Adiós 2016

La vuelta a Valencia. Al olor a paella, a mi casa, a mi perro. Fito en concierto por decimoquinta vez. Vamos de boda. Mi hermano es el primero en felicitarme el cumpleaños. Sale mi libro. Sigo sin morderme las uñas. Formentera. Sobrevivo a otra mudanza. Mi casa es la casa más bonita, limpia y cuqui del universo. Me entrevistan en la SER. Voy al Camp Nou y grito al árbitro como si entendiera lo que se cuece en el césped. Sagitario número 1 en el ranking de Esperanza Gracia. Micaída por las escaleras no acaba con mi dignidad. Por fuerte que fuera el tortazo, no me rompo nada. Mis amigas tienen muchos bebés y mi móvil parece el catálogo de Prenatal. Madrid. Hago un ‘Love Actually’. Finde en Altea. Cabaret Maldito. Guille llega a la final de Men’s Health. Hago las paces con Barcelona. Me sacan en Harper’s Bazaar. Me planto los tacones muchas veces. La edad de Cristo. Mi abuelo (nos) sigue aguantando. Veo una estrella fugaz. Abandono la cafeína aunque sigo siendo un poco ansias.
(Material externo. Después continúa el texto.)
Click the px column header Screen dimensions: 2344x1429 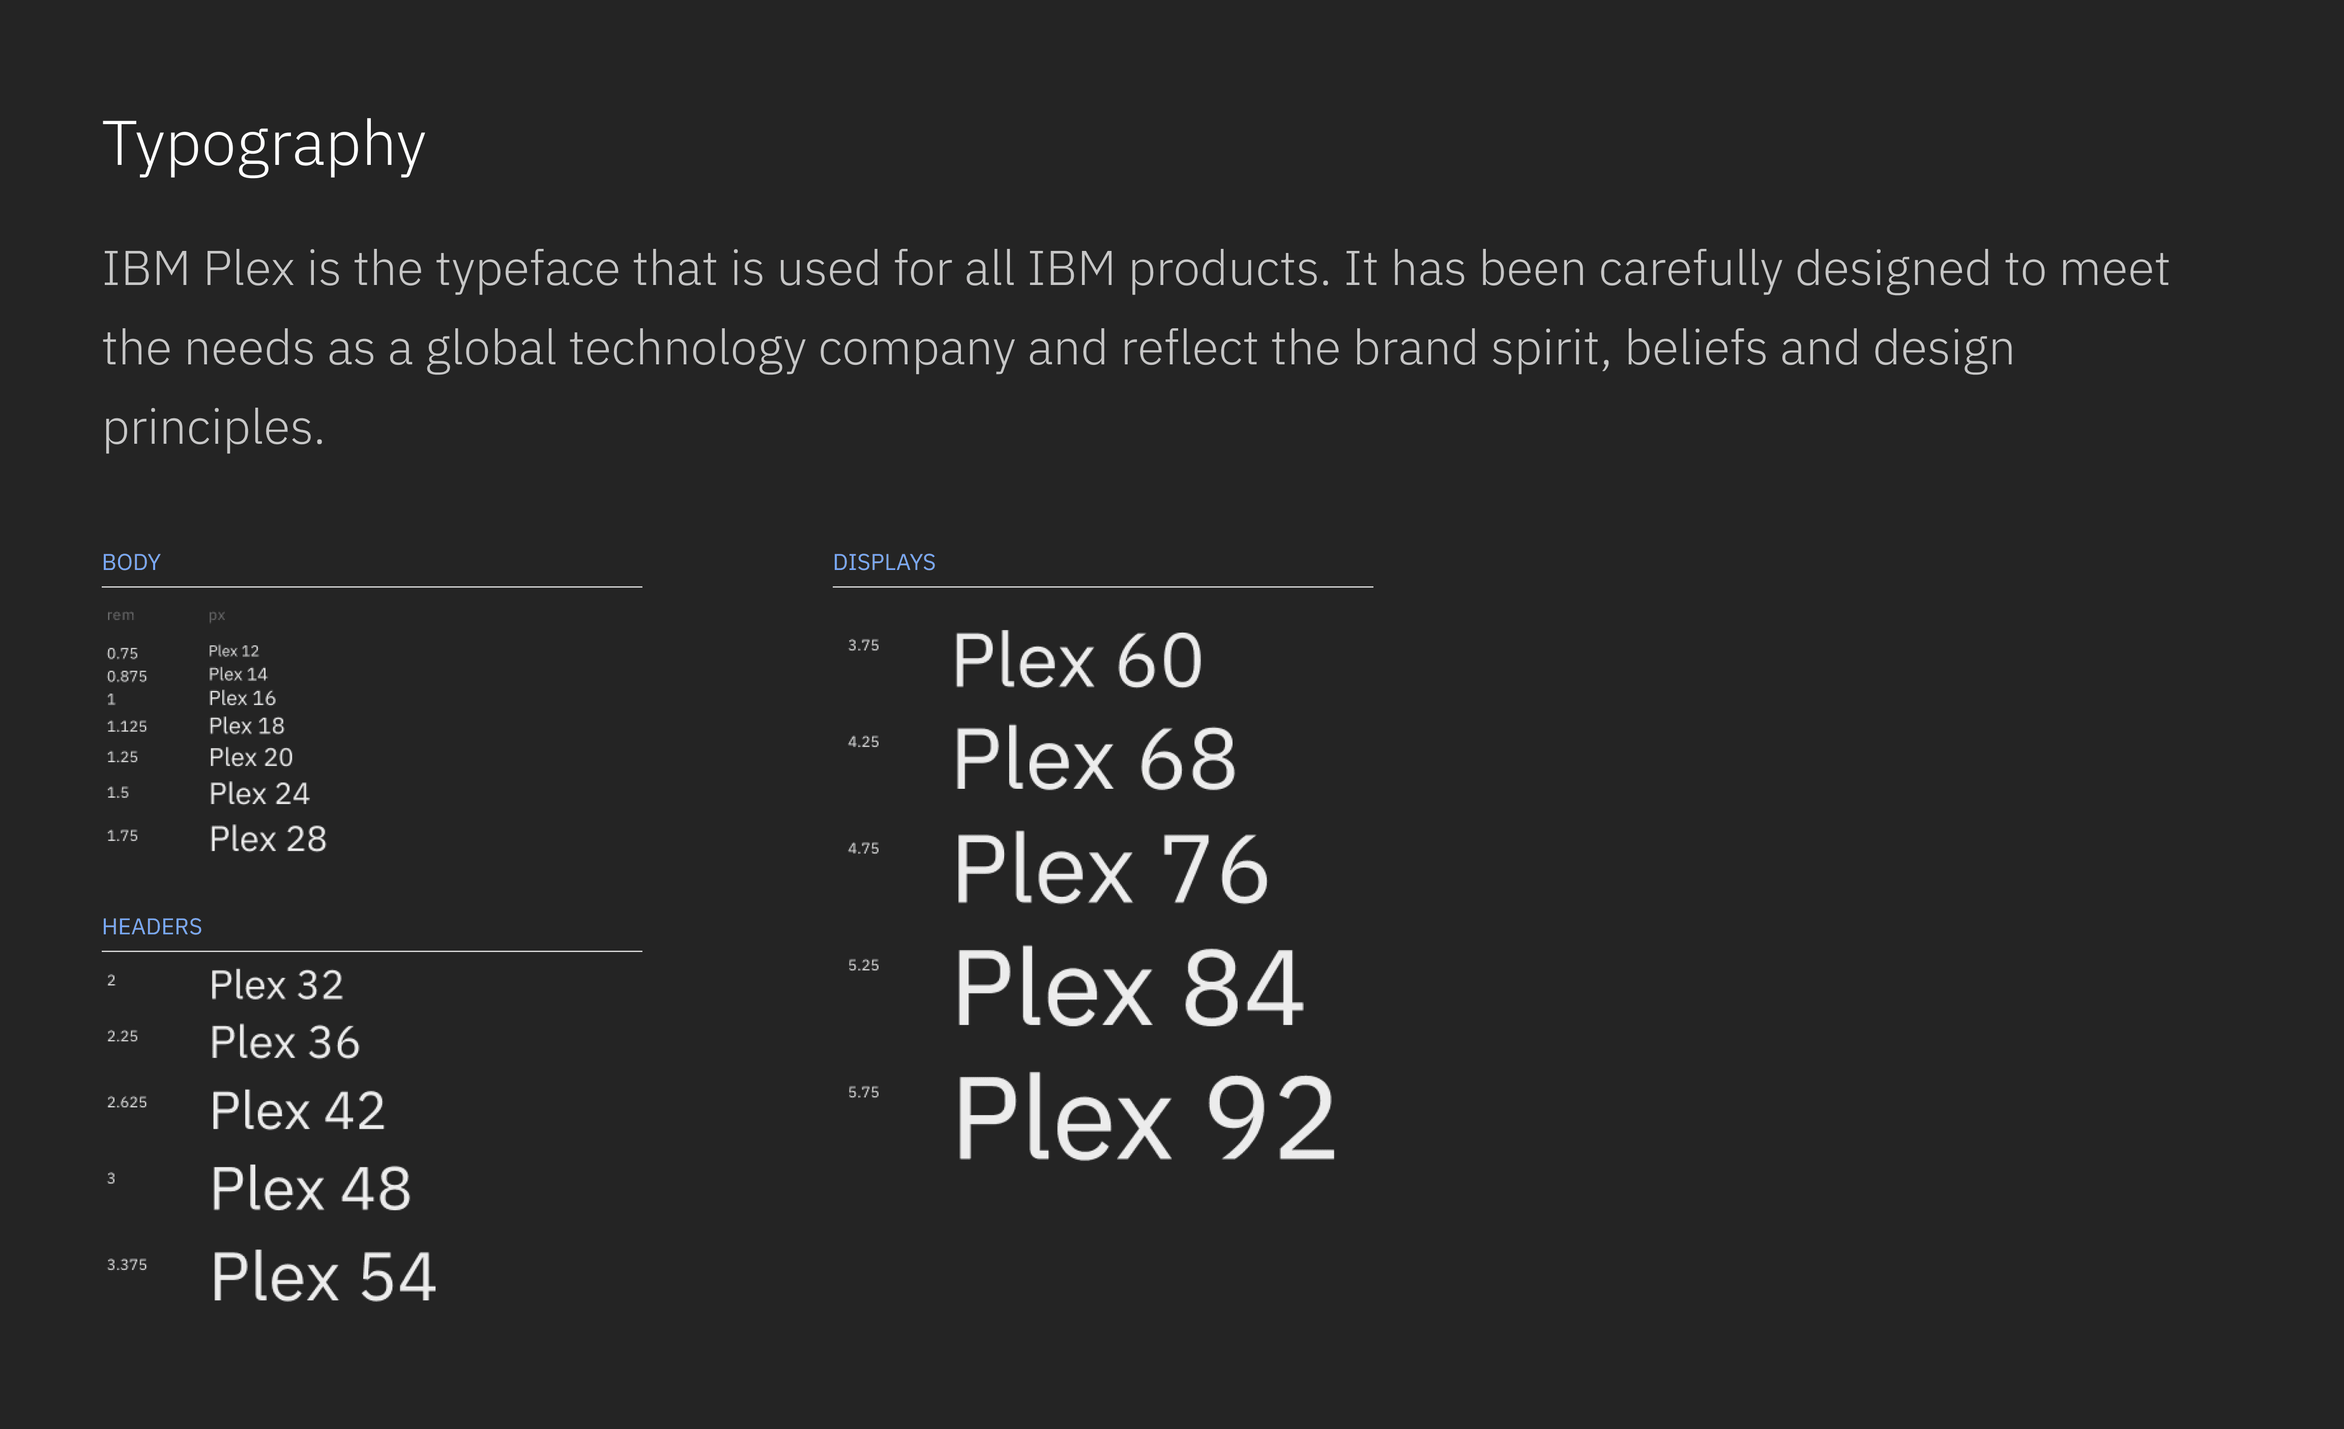[217, 616]
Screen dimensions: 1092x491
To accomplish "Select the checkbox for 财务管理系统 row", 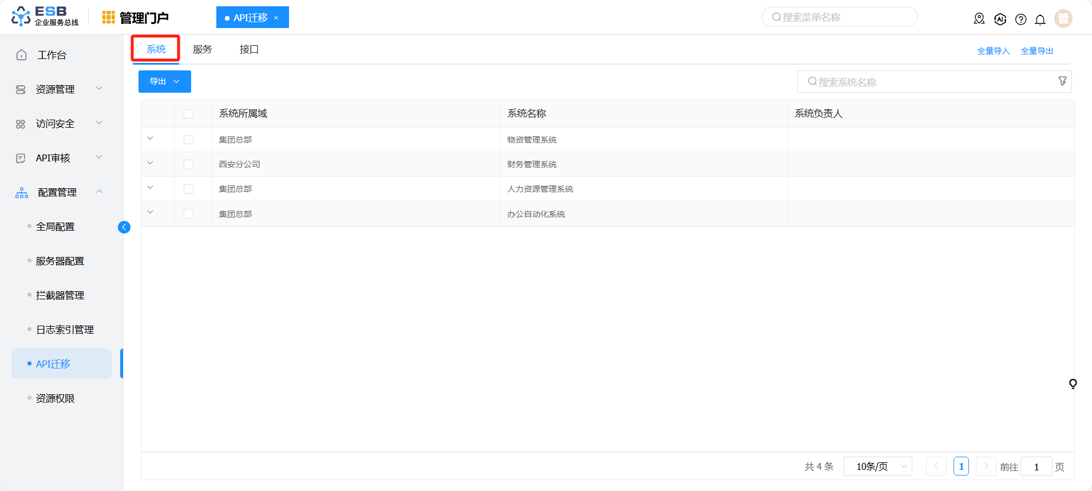I will [188, 164].
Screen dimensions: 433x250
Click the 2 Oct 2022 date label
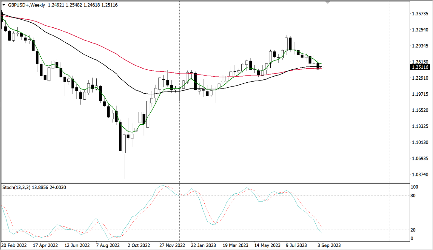pyautogui.click(x=139, y=245)
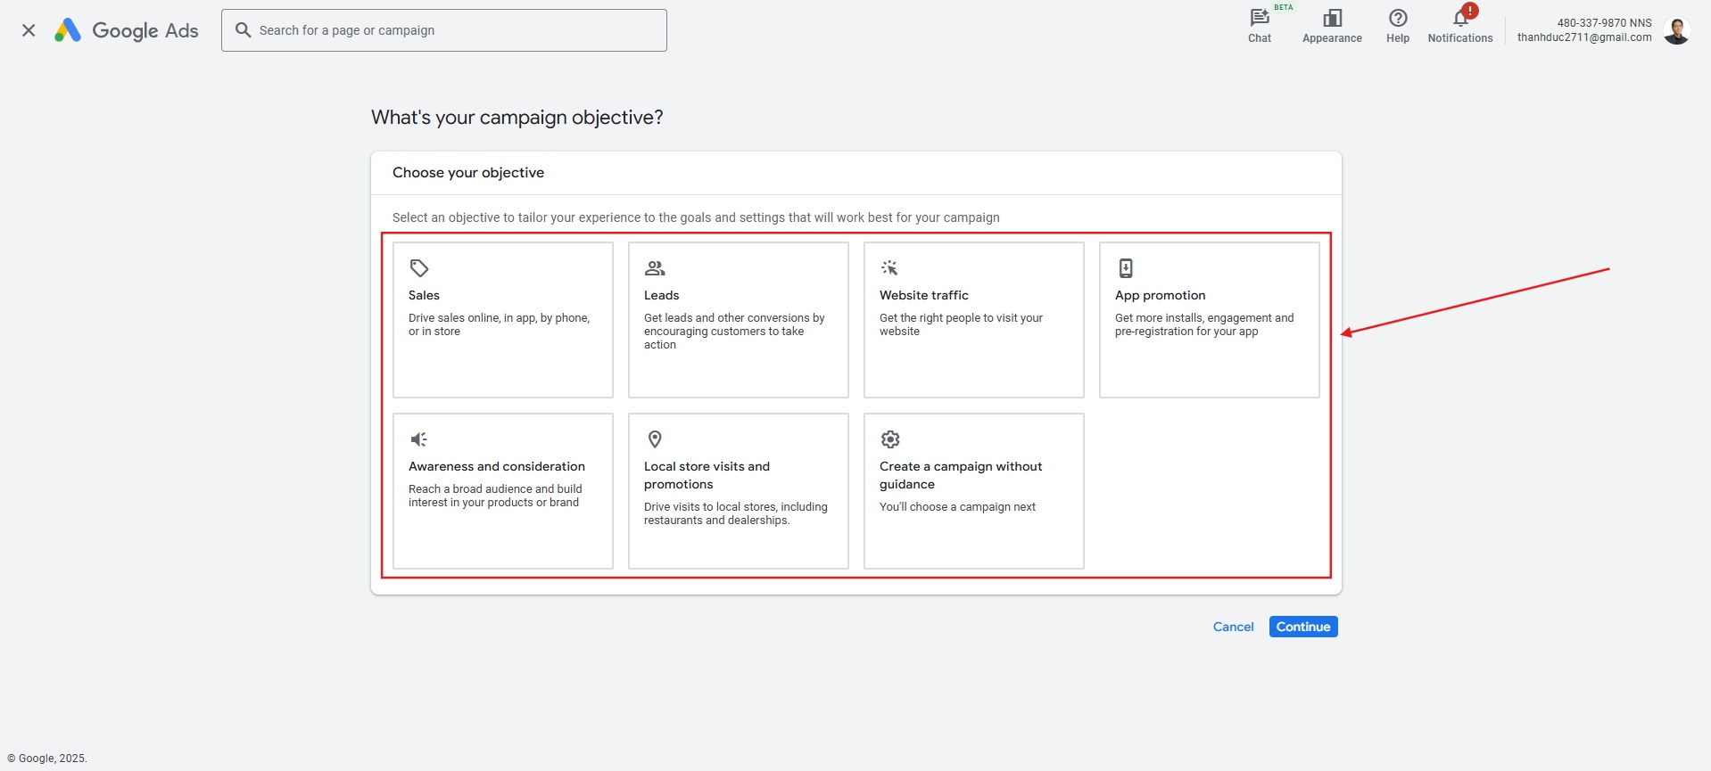The image size is (1711, 771).
Task: Click the Sales tag icon
Action: 419,268
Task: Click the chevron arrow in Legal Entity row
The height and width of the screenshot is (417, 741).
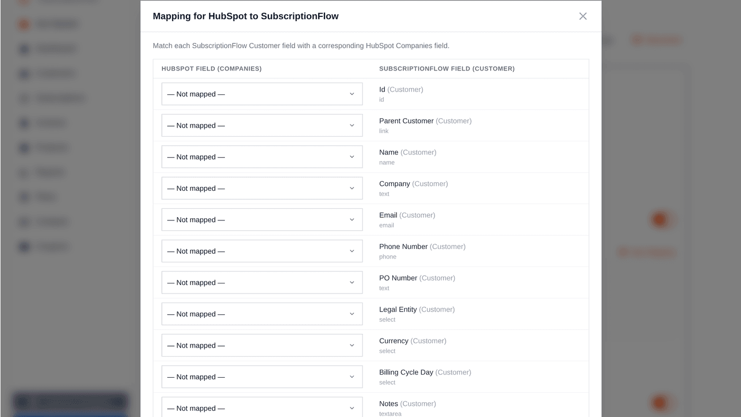Action: 352,314
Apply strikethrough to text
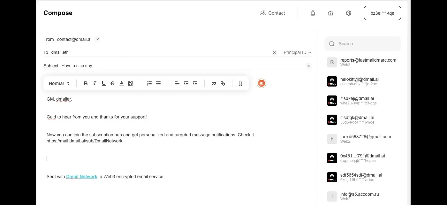The image size is (447, 205). tap(112, 83)
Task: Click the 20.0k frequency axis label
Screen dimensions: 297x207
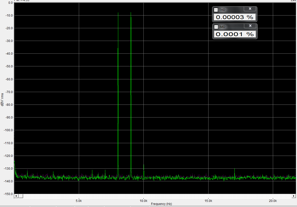Action: click(273, 201)
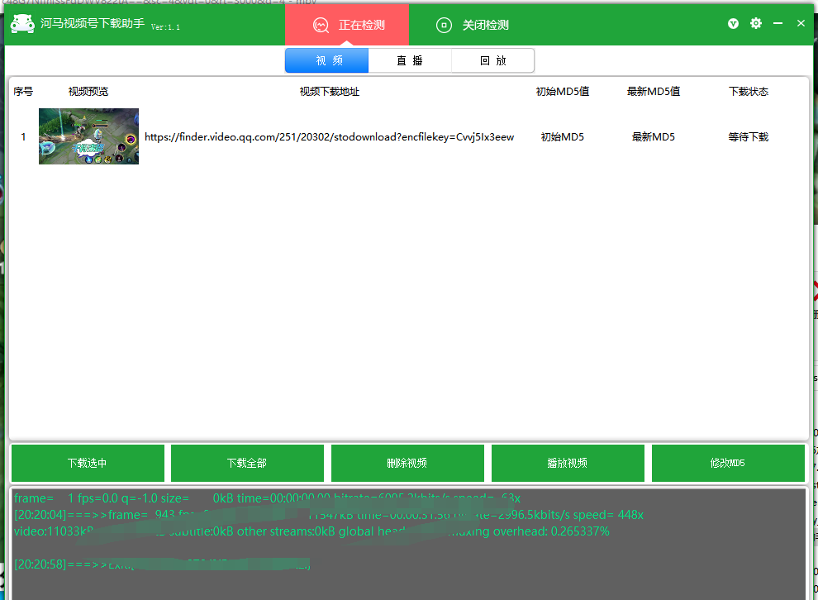Select the game video preview thumbnail

88,136
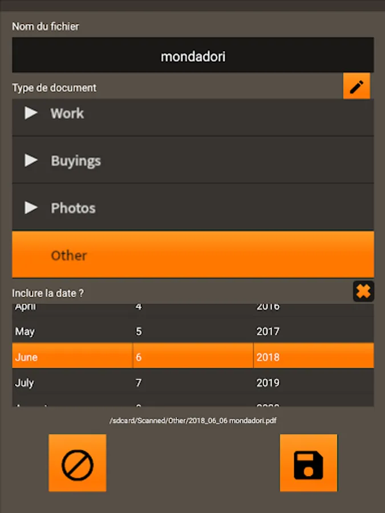Choose Photos as document type
Image resolution: width=385 pixels, height=513 pixels.
(x=73, y=207)
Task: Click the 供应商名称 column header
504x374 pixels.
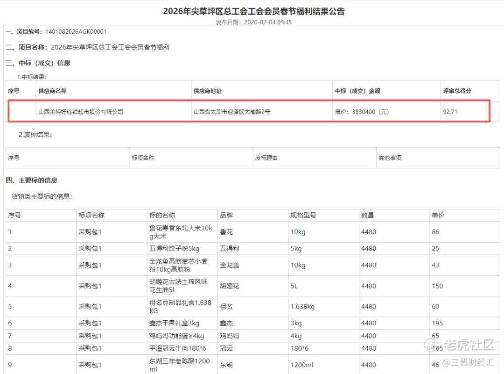Action: [x=52, y=91]

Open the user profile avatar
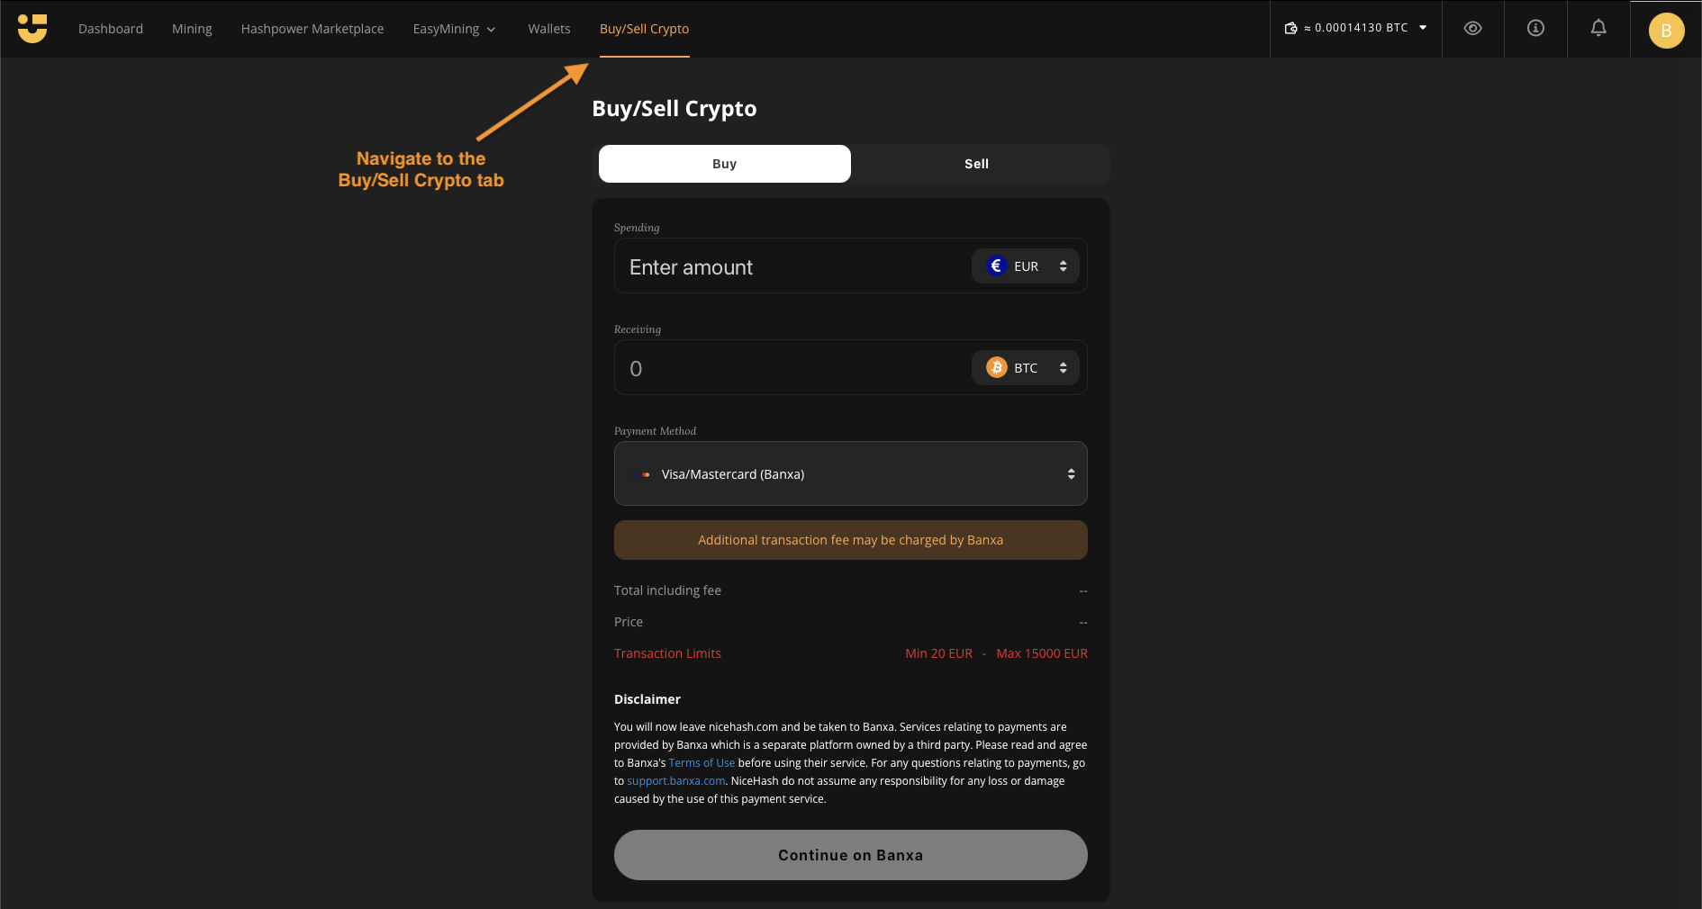click(1666, 31)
Inundo mi armario de lunares. Catarsis en Capri. Quim Gutiérrez vuelve a ser portada tomando el sol desnudo. Mantengo mi peso durante todo el año. Creo en los milagros. Netflix. Él. Su forma de escribir. Su forma de hablar(me). Su forma de (ad)mirarme. El bulto de mi madre no es malo.
2016, después de todo, no has estado tan mal. Se acaba lo bueno, pero viene lo mejor.